Requirement -> For the material below, return exactly the lines starting at the line containing "Toggle categorized view in Özellikler panel" and ending at the line containing "This screenshot has height=155, width=379.", both ends included, and no others.

-------------------------

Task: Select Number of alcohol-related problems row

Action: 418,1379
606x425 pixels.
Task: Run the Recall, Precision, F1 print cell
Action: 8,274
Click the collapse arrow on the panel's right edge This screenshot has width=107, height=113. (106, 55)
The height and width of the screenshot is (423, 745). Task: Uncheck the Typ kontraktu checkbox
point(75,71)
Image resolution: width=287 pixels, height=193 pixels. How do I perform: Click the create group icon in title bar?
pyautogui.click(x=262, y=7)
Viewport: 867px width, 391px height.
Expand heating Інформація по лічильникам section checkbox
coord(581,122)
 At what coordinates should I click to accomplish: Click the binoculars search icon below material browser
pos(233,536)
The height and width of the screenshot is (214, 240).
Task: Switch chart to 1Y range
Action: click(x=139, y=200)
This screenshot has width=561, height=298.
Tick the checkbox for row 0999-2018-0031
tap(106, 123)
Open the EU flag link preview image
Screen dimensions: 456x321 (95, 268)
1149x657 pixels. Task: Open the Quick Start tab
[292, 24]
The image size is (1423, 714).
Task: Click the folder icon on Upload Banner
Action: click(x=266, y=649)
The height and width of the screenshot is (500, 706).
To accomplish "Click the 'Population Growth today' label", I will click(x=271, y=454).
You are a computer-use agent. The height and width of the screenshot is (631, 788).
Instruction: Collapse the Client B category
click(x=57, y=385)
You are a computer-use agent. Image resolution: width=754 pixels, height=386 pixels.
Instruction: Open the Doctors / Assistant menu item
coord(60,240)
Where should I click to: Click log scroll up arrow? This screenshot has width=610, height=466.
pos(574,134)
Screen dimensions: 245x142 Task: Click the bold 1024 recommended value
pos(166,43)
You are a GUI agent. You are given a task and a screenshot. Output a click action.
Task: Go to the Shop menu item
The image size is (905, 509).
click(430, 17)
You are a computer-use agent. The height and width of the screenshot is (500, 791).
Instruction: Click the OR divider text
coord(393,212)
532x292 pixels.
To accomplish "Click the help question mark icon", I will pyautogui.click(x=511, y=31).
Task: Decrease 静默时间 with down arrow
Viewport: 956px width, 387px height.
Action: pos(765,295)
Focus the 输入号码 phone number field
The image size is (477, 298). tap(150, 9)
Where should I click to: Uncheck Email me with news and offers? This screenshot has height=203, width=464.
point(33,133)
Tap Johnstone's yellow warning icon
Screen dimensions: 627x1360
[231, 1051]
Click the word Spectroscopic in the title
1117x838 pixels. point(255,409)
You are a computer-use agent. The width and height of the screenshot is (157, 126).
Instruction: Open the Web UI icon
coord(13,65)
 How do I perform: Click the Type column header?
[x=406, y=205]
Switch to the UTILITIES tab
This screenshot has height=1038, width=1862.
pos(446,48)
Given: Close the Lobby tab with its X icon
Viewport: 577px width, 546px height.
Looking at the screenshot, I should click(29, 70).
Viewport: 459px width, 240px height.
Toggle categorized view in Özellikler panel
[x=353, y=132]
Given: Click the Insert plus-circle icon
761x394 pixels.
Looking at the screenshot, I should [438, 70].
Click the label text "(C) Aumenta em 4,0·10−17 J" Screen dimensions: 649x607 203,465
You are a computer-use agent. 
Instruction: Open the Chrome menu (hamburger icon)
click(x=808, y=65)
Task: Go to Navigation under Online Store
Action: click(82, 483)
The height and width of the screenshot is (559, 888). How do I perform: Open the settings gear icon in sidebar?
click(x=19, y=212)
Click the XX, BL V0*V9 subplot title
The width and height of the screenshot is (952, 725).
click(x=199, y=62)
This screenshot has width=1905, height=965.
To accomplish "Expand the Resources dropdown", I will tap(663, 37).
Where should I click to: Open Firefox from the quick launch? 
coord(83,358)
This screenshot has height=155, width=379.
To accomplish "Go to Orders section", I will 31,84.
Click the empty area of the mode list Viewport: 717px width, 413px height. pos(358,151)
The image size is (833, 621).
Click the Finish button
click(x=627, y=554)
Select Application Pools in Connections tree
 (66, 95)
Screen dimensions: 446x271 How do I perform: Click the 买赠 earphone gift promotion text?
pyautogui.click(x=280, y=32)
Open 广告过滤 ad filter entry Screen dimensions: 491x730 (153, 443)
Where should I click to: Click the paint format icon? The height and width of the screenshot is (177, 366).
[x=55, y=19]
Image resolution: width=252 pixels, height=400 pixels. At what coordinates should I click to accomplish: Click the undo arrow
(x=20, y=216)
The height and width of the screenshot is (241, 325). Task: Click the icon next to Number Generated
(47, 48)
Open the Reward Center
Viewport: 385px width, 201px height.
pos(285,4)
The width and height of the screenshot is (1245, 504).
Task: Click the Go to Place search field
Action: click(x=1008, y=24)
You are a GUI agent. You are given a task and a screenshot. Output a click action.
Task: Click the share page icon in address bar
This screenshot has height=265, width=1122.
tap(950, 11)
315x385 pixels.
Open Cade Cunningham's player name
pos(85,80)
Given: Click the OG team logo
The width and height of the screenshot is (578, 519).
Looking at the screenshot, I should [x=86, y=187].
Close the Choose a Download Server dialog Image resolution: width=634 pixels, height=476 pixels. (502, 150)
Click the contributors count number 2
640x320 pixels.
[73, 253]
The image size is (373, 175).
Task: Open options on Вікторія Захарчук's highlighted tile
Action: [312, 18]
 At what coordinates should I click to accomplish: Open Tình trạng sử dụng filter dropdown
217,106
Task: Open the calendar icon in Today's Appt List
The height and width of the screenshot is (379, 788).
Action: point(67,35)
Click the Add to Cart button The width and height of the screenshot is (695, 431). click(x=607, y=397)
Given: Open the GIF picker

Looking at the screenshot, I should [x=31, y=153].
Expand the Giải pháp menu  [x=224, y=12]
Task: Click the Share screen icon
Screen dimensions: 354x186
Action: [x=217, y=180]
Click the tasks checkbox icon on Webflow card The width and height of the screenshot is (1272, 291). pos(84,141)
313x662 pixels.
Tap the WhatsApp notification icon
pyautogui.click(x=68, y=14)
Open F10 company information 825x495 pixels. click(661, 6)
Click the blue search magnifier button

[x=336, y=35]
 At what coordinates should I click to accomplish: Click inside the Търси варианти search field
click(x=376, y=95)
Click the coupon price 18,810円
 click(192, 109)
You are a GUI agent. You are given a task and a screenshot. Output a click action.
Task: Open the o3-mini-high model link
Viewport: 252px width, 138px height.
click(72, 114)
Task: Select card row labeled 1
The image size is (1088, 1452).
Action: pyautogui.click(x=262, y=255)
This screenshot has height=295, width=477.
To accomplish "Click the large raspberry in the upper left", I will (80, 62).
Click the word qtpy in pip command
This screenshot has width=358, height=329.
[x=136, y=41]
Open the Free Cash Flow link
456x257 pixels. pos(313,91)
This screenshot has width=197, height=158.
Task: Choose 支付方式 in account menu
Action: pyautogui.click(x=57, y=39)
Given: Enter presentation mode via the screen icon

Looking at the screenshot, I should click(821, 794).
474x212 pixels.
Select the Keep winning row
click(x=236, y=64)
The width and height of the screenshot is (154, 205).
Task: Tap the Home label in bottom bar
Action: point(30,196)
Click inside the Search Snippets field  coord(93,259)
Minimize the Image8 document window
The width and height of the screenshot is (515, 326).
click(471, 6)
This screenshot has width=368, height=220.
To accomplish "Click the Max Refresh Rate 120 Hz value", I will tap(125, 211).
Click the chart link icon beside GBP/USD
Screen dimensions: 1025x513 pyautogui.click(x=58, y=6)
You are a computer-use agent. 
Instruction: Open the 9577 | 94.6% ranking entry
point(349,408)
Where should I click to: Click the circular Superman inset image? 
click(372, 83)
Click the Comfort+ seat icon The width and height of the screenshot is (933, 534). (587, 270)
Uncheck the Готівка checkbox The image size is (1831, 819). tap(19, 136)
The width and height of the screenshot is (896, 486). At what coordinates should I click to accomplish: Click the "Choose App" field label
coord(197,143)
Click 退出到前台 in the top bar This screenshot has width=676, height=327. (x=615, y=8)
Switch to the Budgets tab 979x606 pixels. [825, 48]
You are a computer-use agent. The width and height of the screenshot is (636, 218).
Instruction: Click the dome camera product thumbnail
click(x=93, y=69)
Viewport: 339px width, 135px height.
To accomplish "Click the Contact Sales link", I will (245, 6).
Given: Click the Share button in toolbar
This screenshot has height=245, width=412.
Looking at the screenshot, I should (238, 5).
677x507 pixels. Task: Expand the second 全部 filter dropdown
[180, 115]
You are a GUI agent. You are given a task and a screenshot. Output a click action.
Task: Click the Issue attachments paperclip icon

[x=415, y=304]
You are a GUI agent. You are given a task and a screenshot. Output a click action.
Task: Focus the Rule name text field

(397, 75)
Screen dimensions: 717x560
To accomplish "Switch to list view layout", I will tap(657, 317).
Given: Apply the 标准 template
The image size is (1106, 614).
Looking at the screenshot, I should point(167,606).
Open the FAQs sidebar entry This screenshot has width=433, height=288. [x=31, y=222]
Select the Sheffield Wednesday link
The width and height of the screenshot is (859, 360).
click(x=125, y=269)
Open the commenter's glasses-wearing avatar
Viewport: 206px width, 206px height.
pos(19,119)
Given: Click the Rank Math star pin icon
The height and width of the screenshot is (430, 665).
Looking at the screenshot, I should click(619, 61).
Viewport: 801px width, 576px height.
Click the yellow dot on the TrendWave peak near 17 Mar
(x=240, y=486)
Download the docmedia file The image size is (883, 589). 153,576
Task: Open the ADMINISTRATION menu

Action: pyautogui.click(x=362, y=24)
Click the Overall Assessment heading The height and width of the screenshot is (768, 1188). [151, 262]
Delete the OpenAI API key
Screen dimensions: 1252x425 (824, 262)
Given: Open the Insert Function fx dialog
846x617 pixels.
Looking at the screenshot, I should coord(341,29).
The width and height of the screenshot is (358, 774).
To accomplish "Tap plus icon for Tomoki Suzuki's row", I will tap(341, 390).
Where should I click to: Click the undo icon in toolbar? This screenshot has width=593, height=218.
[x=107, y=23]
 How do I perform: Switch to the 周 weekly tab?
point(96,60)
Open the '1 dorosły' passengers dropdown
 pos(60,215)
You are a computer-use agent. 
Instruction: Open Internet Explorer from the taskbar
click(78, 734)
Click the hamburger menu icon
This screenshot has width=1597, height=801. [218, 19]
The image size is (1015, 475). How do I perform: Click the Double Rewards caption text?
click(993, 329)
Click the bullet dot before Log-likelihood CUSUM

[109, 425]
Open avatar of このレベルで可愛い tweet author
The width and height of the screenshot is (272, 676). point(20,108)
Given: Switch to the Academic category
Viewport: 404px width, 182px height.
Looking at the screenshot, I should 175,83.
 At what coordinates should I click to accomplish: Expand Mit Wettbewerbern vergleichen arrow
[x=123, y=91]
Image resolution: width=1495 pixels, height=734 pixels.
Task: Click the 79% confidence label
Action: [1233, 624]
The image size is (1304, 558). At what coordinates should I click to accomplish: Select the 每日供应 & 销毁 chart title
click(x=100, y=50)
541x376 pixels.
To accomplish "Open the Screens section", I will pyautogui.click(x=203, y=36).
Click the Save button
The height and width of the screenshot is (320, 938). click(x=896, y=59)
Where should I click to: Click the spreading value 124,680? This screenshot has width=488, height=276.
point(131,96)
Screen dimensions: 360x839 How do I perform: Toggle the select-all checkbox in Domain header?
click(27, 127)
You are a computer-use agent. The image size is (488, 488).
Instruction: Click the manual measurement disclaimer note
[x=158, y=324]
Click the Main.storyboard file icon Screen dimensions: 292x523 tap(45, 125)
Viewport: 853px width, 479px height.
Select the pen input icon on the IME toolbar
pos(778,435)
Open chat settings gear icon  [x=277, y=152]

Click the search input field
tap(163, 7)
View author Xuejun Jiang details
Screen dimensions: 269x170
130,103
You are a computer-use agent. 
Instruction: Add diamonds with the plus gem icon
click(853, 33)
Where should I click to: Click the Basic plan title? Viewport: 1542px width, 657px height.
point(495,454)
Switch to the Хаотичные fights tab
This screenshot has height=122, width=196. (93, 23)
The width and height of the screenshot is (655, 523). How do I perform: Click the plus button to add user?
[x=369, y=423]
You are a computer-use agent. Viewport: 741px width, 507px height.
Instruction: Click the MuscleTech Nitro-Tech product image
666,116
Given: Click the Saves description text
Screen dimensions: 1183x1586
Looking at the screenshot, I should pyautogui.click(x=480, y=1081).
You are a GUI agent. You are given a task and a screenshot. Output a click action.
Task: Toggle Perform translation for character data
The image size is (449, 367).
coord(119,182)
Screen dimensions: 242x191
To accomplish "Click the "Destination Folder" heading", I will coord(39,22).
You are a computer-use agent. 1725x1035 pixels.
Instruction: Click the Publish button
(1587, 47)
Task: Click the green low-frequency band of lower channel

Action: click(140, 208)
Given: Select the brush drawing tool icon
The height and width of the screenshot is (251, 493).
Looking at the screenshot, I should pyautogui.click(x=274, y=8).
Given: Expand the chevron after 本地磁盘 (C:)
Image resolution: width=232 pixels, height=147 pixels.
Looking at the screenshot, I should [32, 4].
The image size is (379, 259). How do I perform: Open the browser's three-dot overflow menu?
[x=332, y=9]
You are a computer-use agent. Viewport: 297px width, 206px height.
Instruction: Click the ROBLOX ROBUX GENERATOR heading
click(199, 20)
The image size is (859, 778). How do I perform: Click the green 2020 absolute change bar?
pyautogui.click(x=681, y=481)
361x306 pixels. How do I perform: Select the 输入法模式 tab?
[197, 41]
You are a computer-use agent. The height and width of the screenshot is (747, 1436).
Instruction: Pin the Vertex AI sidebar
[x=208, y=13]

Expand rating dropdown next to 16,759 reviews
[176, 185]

-------------------------

Answer below ->
Toggle categorized view in Özellikler panel
[x=353, y=132]
Given: Click the Insert plus-circle icon
761x394 pixels.
Looking at the screenshot, I should [438, 70].
Click the label text "(C) Aumenta em 4,0·10−17 J" Screen dimensions: 649x607 203,465
You are a computer-use agent. 
Instruction: Open the Chrome menu (hamburger icon)
click(x=808, y=65)
Task: Go to Navigation under Online Store
Action: click(82, 483)
The height and width of the screenshot is (559, 888). How do I perform: Open the settings gear icon in sidebar?
click(x=19, y=212)
Click the XX, BL V0*V9 subplot title
The width and height of the screenshot is (952, 725).
click(x=199, y=62)
This screenshot has width=1905, height=965.
To accomplish "Expand the Resources dropdown", I will tap(663, 37).
Where should I click to: Open Firefox from the quick launch? 
coord(83,358)
This screenshot has height=155, width=379.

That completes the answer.